Supplied information
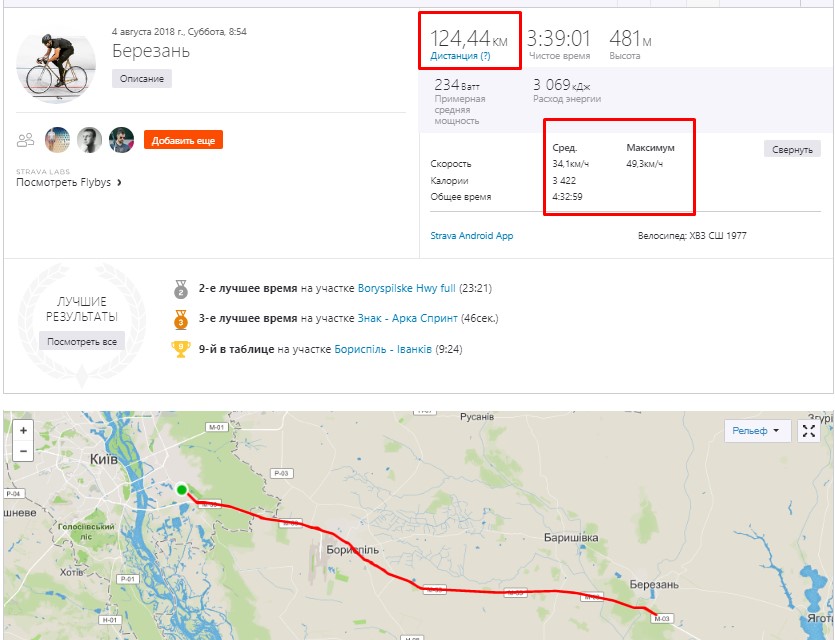Screen dimensions: 835x640
Task: Zoom out on the map
Action: click(x=23, y=451)
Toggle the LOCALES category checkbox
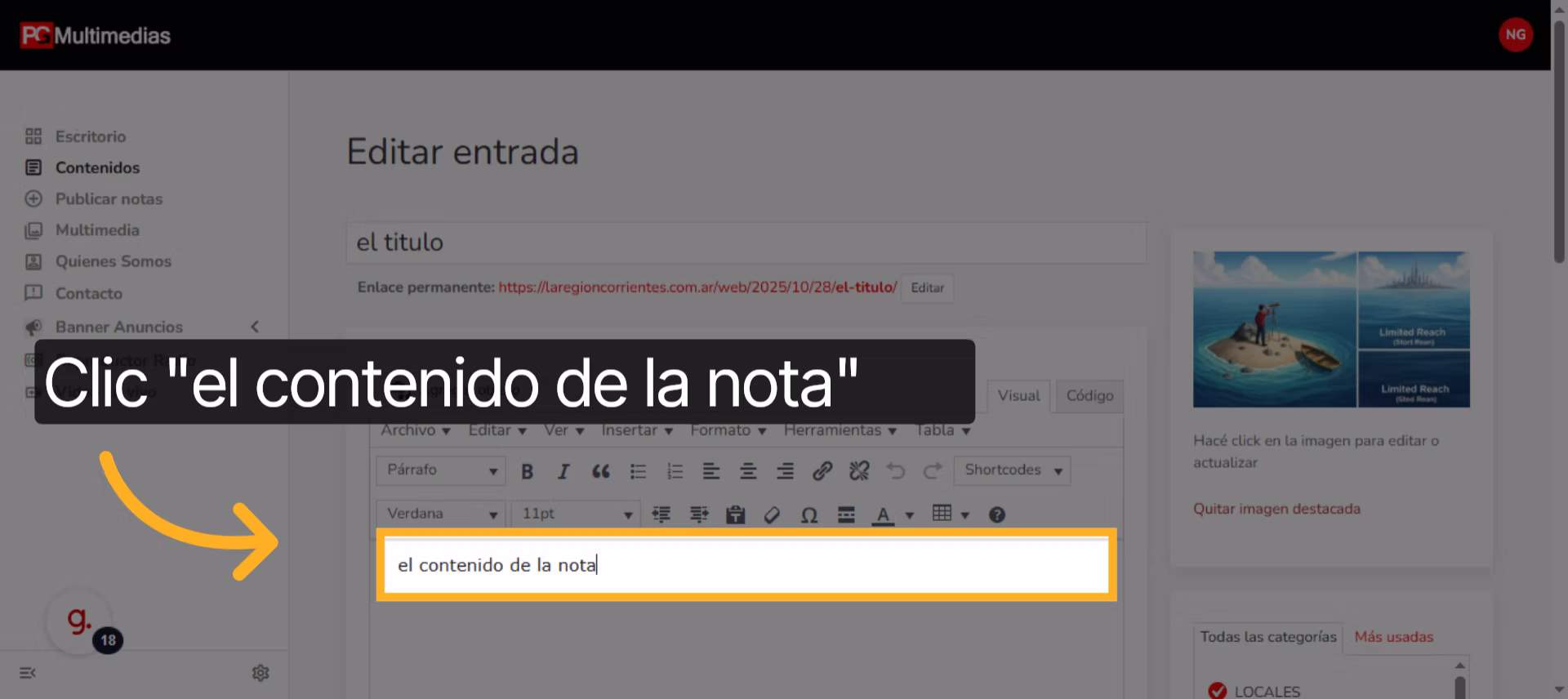1568x699 pixels. pos(1217,691)
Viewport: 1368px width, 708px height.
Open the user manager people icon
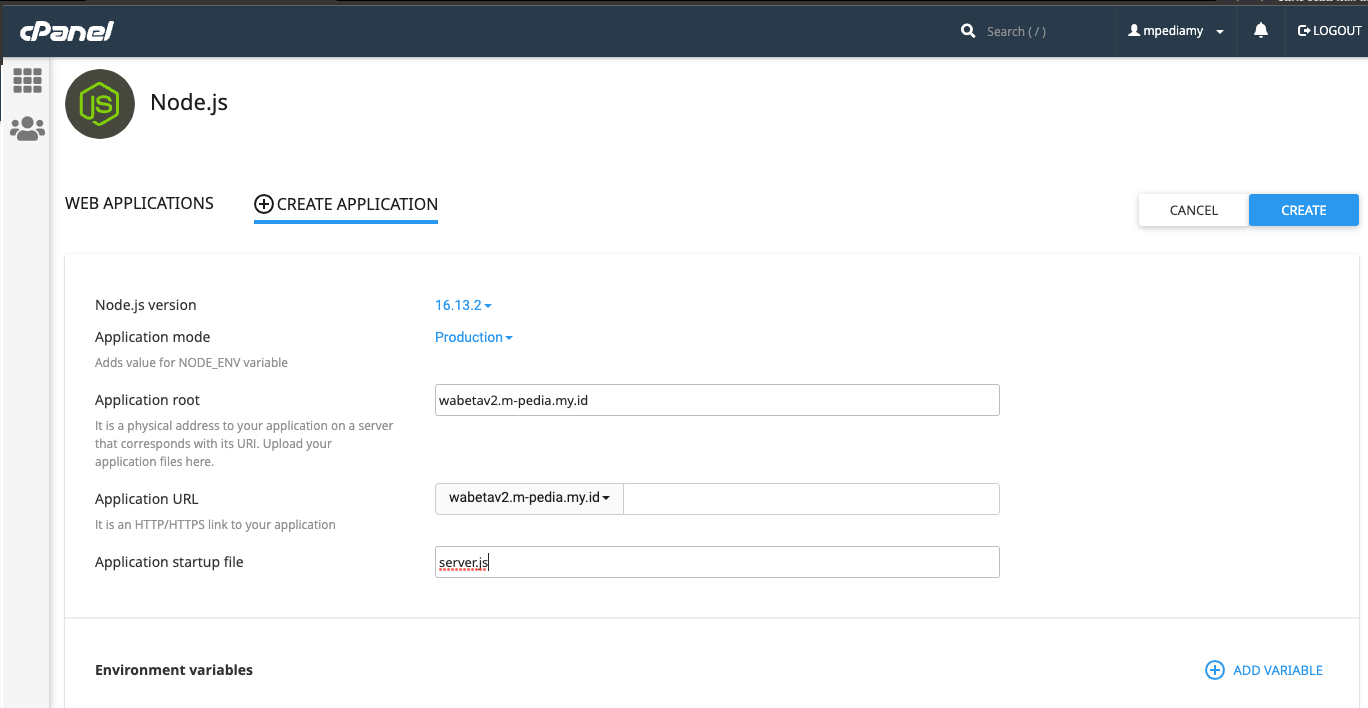click(27, 128)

Task instructions
Restate verbatim the lines that begin at the one holding "Toggle the LOCALES category checkbox" and end at the last line of the material. Exclude pictures.

Answer section
Toggle the LOCALES category checkbox
1568x699 pixels. pos(1217,691)
Viewport: 1368px width, 708px height.
Open the user manager people icon
click(27, 128)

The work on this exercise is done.